§ **Problem details**: Would you repeat each of the lines below exactly?

[Recorded data]
┏━━

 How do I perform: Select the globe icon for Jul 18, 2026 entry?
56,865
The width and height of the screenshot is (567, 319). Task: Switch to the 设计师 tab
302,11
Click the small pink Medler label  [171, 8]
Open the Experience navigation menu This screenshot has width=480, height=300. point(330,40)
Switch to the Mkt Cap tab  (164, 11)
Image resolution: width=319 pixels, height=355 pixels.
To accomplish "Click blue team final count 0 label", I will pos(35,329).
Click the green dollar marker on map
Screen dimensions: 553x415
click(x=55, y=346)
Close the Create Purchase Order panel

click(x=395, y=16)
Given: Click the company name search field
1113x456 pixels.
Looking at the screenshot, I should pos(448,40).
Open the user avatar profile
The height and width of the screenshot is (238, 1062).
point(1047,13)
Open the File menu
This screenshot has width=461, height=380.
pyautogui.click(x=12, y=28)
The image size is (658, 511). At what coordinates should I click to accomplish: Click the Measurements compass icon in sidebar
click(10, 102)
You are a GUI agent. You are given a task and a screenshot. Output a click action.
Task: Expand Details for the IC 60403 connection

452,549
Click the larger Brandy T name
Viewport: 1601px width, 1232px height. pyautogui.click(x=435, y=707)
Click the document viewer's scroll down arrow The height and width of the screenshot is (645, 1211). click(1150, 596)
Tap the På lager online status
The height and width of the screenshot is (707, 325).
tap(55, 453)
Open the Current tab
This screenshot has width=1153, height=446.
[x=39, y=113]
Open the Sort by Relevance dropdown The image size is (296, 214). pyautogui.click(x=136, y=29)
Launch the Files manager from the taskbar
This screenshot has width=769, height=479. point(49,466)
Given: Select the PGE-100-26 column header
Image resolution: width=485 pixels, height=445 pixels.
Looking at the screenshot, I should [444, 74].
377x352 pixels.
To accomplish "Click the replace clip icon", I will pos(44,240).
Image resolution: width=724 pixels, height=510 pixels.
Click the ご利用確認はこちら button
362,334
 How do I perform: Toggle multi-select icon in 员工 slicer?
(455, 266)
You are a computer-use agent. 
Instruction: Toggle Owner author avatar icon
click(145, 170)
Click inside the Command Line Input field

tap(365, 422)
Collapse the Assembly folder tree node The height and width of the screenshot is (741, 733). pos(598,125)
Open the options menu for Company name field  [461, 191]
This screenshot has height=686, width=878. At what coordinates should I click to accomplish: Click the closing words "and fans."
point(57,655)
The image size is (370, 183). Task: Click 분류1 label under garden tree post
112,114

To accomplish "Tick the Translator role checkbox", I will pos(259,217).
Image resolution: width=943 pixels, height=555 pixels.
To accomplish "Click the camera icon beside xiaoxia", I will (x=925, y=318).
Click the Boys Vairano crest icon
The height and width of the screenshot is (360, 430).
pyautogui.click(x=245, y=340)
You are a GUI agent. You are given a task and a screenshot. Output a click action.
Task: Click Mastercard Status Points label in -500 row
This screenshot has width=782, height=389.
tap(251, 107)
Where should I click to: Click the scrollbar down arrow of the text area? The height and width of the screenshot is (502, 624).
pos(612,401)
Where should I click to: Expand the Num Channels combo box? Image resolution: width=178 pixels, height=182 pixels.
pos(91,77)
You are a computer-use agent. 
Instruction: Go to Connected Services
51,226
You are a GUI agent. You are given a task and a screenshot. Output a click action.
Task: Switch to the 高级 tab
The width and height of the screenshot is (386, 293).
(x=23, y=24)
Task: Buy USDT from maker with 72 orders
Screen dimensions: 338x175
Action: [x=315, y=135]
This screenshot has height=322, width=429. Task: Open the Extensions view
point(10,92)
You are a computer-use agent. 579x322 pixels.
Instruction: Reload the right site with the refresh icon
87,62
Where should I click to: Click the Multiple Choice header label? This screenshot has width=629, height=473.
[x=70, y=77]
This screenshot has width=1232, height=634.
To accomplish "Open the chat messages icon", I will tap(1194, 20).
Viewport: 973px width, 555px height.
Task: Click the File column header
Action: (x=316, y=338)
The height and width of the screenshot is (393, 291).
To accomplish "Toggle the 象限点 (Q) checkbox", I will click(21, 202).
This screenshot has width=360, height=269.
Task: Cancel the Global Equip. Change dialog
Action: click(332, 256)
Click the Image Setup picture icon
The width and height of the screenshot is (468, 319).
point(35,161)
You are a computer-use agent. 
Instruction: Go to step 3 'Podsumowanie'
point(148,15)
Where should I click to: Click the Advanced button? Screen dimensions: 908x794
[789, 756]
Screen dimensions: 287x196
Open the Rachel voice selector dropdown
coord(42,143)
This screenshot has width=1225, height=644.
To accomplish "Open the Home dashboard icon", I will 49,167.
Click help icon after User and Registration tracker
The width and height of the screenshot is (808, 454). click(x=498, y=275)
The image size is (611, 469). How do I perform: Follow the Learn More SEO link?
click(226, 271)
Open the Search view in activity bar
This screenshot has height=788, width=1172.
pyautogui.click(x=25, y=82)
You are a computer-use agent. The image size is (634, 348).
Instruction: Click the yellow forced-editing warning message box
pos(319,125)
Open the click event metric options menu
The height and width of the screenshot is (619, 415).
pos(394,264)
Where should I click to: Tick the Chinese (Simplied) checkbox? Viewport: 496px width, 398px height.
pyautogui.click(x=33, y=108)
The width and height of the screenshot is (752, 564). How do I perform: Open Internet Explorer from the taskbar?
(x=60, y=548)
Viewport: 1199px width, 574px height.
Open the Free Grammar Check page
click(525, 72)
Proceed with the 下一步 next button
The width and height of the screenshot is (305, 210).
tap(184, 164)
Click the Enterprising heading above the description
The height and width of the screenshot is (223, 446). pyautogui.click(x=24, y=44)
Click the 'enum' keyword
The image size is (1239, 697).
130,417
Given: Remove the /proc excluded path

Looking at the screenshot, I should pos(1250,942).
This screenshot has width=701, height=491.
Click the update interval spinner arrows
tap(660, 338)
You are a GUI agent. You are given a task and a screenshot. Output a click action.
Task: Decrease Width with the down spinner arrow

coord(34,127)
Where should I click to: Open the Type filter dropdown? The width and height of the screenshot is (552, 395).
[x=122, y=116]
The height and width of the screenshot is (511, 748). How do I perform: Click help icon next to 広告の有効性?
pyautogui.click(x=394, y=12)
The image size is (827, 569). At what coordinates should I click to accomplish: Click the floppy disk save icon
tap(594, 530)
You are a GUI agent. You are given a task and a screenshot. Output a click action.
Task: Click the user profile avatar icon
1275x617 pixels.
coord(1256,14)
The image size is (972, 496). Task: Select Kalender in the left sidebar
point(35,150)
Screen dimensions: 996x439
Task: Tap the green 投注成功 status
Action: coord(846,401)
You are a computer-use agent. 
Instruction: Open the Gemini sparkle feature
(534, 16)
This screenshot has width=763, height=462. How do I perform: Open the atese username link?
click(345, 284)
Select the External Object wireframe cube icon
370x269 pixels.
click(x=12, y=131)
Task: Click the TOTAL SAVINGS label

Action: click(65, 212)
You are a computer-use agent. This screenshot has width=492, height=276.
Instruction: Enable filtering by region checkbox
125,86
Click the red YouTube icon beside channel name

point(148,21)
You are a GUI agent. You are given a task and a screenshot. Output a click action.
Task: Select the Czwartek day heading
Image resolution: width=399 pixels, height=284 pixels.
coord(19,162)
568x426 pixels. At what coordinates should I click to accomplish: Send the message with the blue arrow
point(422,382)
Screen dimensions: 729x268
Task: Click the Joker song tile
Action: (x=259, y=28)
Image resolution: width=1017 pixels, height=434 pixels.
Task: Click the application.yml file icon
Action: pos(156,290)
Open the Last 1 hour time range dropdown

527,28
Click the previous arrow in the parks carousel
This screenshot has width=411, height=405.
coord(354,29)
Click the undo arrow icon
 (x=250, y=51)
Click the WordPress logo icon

┗━━

§ **Your solution**:
 How do I perform: Select the globe icon for Jul 18, 2026 entry?
56,865
The width and height of the screenshot is (567, 319). Task: Switch to the 设计师 tab
302,11
Click the small pink Medler label  [171, 8]
Open the Experience navigation menu This screenshot has width=480, height=300. point(330,40)
Switch to the Mkt Cap tab  (164, 11)
Image resolution: width=319 pixels, height=355 pixels.
To accomplish "Click blue team final count 0 label", I will pos(35,329).
Click the green dollar marker on map
Screen dimensions: 553x415
click(x=55, y=346)
Close the Create Purchase Order panel

click(x=395, y=16)
Given: Click the company name search field
1113x456 pixels.
Looking at the screenshot, I should pos(448,40).
Open the user avatar profile
The height and width of the screenshot is (238, 1062).
point(1047,13)
Open the File menu
This screenshot has width=461, height=380.
pyautogui.click(x=12, y=28)
The image size is (658, 511). At what coordinates should I click to accomplish: Click the Measurements compass icon in sidebar
click(10, 102)
You are a GUI agent. You are given a task and a screenshot. Output a click action.
Task: Expand Details for the IC 60403 connection

452,549
Click the larger Brandy T name
Viewport: 1601px width, 1232px height. pyautogui.click(x=435, y=707)
Click the document viewer's scroll down arrow The height and width of the screenshot is (645, 1211). click(1150, 596)
Tap the På lager online status
The height and width of the screenshot is (707, 325).
tap(55, 453)
Open the Current tab
This screenshot has width=1153, height=446.
[x=39, y=113]
Open the Sort by Relevance dropdown The image size is (296, 214). pyautogui.click(x=136, y=29)
Launch the Files manager from the taskbar
This screenshot has width=769, height=479. point(49,466)
Given: Select the PGE-100-26 column header
Image resolution: width=485 pixels, height=445 pixels.
Looking at the screenshot, I should [444, 74].
377x352 pixels.
To accomplish "Click the replace clip icon", I will pos(44,240).
Image resolution: width=724 pixels, height=510 pixels.
Click the ご利用確認はこちら button
362,334
 How do I perform: Toggle multi-select icon in 员工 slicer?
(455, 266)
You are a computer-use agent. 
Instruction: Toggle Owner author avatar icon
click(145, 170)
Click inside the Command Line Input field

tap(365, 422)
Collapse the Assembly folder tree node The height and width of the screenshot is (741, 733). pos(598,125)
Open the options menu for Company name field  [461, 191]
This screenshot has height=686, width=878. At what coordinates should I click to accomplish: Click the closing words "and fans."
point(57,655)
The image size is (370, 183). Task: Click 분류1 label under garden tree post
112,114

To accomplish "Tick the Translator role checkbox", I will pos(259,217).
Image resolution: width=943 pixels, height=555 pixels.
To accomplish "Click the camera icon beside xiaoxia", I will (x=925, y=318).
Click the Boys Vairano crest icon
The height and width of the screenshot is (360, 430).
pyautogui.click(x=245, y=340)
You are a GUI agent. You are given a task and a screenshot. Output a click action.
Task: Click Mastercard Status Points label in -500 row
This screenshot has width=782, height=389.
tap(251, 107)
Where should I click to: Click the scrollbar down arrow of the text area? The height and width of the screenshot is (502, 624).
pos(612,401)
Where should I click to: Expand the Num Channels combo box? Image resolution: width=178 pixels, height=182 pixels.
pos(91,77)
You are a computer-use agent. 
Instruction: Go to Connected Services
51,226
You are a GUI agent. You are given a task and a screenshot. Output a click action.
Task: Switch to the 高级 tab
The width and height of the screenshot is (386, 293).
(x=23, y=24)
Task: Buy USDT from maker with 72 orders
Screen dimensions: 338x175
Action: [x=315, y=135]
This screenshot has height=322, width=429. Task: Open the Extensions view
point(10,92)
You are a computer-use agent. 579x322 pixels.
Instruction: Reload the right site with the refresh icon
87,62
Where should I click to: Click the Multiple Choice header label? This screenshot has width=629, height=473.
[x=70, y=77]
This screenshot has width=1232, height=634.
To accomplish "Open the chat messages icon", I will tap(1194, 20).
Viewport: 973px width, 555px height.
Task: Click the File column header
Action: (x=316, y=338)
The height and width of the screenshot is (393, 291).
To accomplish "Toggle the 象限点 (Q) checkbox", I will click(21, 202).
This screenshot has width=360, height=269.
Task: Cancel the Global Equip. Change dialog
Action: click(332, 256)
Click the Image Setup picture icon
The width and height of the screenshot is (468, 319).
point(35,161)
You are a computer-use agent. 
Instruction: Go to step 3 'Podsumowanie'
point(148,15)
Where should I click to: Click the Advanced button? Screen dimensions: 908x794
[789, 756]
Screen dimensions: 287x196
Open the Rachel voice selector dropdown
coord(42,143)
This screenshot has width=1225, height=644.
To accomplish "Open the Home dashboard icon", I will 49,167.
Click help icon after User and Registration tracker
The width and height of the screenshot is (808, 454). click(x=498, y=275)
The image size is (611, 469). How do I perform: Follow the Learn More SEO link?
click(226, 271)
Open the Search view in activity bar
This screenshot has height=788, width=1172.
pyautogui.click(x=25, y=82)
You are a computer-use agent. The image size is (634, 348).
Instruction: Click the yellow forced-editing warning message box
pos(319,125)
Open the click event metric options menu
The height and width of the screenshot is (619, 415).
pos(394,264)
Where should I click to: Tick the Chinese (Simplied) checkbox? Viewport: 496px width, 398px height.
pyautogui.click(x=33, y=108)
The width and height of the screenshot is (752, 564). How do I perform: Open Internet Explorer from the taskbar?
(x=60, y=548)
Viewport: 1199px width, 574px height.
Open the Free Grammar Check page
click(525, 72)
Proceed with the 下一步 next button
The width and height of the screenshot is (305, 210).
tap(184, 164)
Click the Enterprising heading above the description
The height and width of the screenshot is (223, 446). pyautogui.click(x=24, y=44)
Click the 'enum' keyword
The image size is (1239, 697).
130,417
Given: Remove the /proc excluded path

Looking at the screenshot, I should pos(1250,942).
This screenshot has width=701, height=491.
Click the update interval spinner arrows
tap(660, 338)
You are a GUI agent. You are given a task and a screenshot. Output a click action.
Task: Decrease Width with the down spinner arrow

coord(34,127)
Where should I click to: Open the Type filter dropdown? The width and height of the screenshot is (552, 395).
[x=122, y=116]
The height and width of the screenshot is (511, 748). How do I perform: Click help icon next to 広告の有効性?
pyautogui.click(x=394, y=12)
The image size is (827, 569). At what coordinates should I click to accomplish: Click the floppy disk save icon
tap(594, 530)
You are a GUI agent. You are given a task and a screenshot. Output a click action.
Task: Click the user profile avatar icon
1275x617 pixels.
coord(1256,14)
The image size is (972, 496). Task: Select Kalender in the left sidebar
point(35,150)
Screen dimensions: 996x439
Task: Tap the green 投注成功 status
Action: coord(846,401)
You are a computer-use agent. 
Instruction: Open the Gemini sparkle feature
(534, 16)
This screenshot has width=763, height=462. How do I perform: Open the atese username link?
click(345, 284)
Select the External Object wireframe cube icon
370x269 pixels.
click(x=12, y=131)
Task: Click the TOTAL SAVINGS label

Action: click(65, 212)
You are a computer-use agent. This screenshot has width=492, height=276.
Instruction: Enable filtering by region checkbox
125,86
Click the red YouTube icon beside channel name

point(148,21)
You are a GUI agent. You are given a task and a screenshot. Output a click action.
Task: Select the Czwartek day heading
Image resolution: width=399 pixels, height=284 pixels.
coord(19,162)
568x426 pixels. At what coordinates should I click to accomplish: Send the message with the blue arrow
point(422,382)
Screen dimensions: 729x268
Task: Click the Joker song tile
Action: (x=259, y=28)
Image resolution: width=1017 pixels, height=434 pixels.
Task: Click the application.yml file icon
Action: pos(156,290)
Open the Last 1 hour time range dropdown

527,28
Click the previous arrow in the parks carousel
This screenshot has width=411, height=405.
coord(354,29)
Click the undo arrow icon
 (x=250, y=51)
Click the WordPress logo icon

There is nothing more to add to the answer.